There is however a big problem with self-hosting and maintaining websites that I gestured at before: security.

A security nightmare

WordPress’ backend is made in PHP, which isn’t really a security oriented language, and as many long-running projects there is quite a bit of jankyness to be found in its code. There are also some old features that have been hammered time and time again which have allowed unauthorized parties to gain access to websites and their content.

XMLRPC is one of them, and it’s absolutely baffling: if done right, an exploit to the xmlrpc.php file on a standard WordPress install can be used to inject custom plugins and compromise the integrity of your website. How do I know this? Because it happened to us on this NGO, on two sites simultaneously. Users got a popup that asked people to run some code on PowerShell with admin privileges. It was just Ethereum miners in our case, but a couple of clients got infected and it was a mess to clean up a bunch of legitimate looking plugins and it took a couple of hours to get all the websites.

The fix is fortunately simple: XMLRPC is a protocol for doing APIs from back in the day, but it rarely gets any use today, if at all. Modifying your .htaccess files to return a 403 status code to the compromised file is enough to stop you from getting hacked using code injection.
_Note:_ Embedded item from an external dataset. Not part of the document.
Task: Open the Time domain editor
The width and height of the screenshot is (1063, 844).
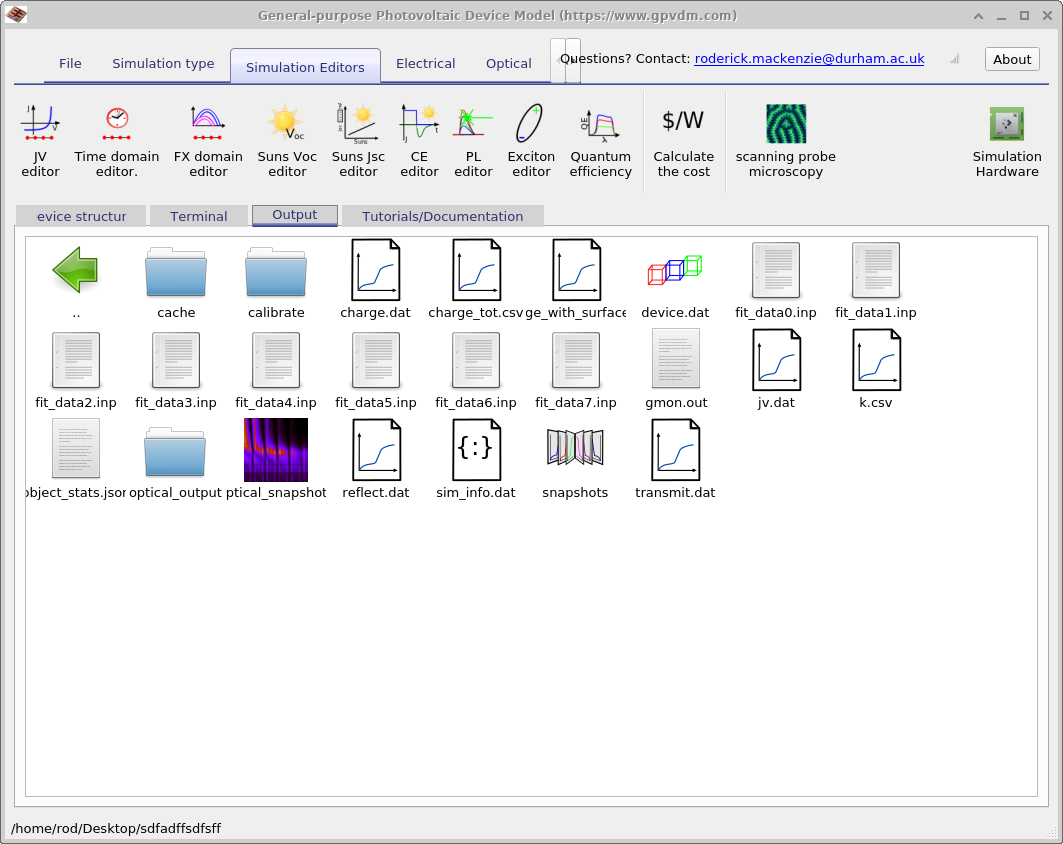Action: [x=116, y=140]
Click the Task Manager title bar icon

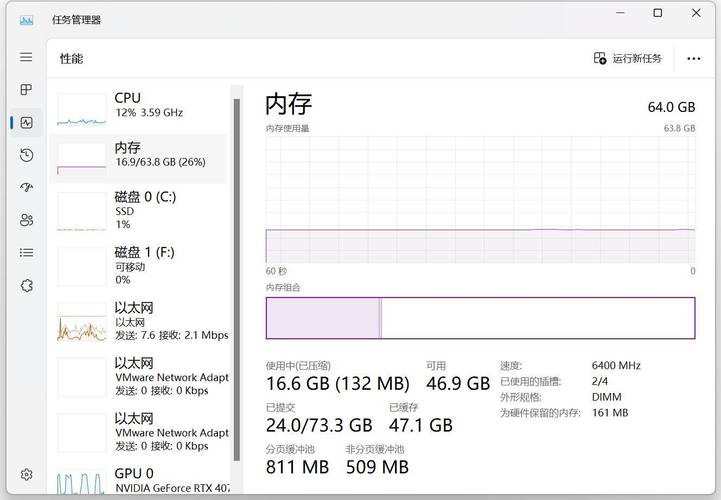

Also, if you’re running a server on your own infrastructure, I highly recommend you use network tunnels and a proxy service to isolate yourself from the Internet. It will be a lot easier to address any security concerns, and caching will help improve your server’s response time allowing for a better experience for clients.

Should you use WordPress?

Maybe! I said it with confidence though, so I’m not a coward.

WordPress is extremely powerful and an amazing tool if you’re doing things the right way: document everything you do, keep an eye on security issues, and try to maintain a level of complexity that you can actually manage. Don’t be allured by the one plugin that will solve everything, try to actually solve the issues you have and working your problems instead of just throwing plugins until something works.

If you want to make a simple website like this one, maybe for a small business or just for playing around, it’s a great way to keep everything under control. If the stakes are higher, maybe get someone who actually knows something about web design and maintenance.

Or, you know, maybe you could just become the expert yourself!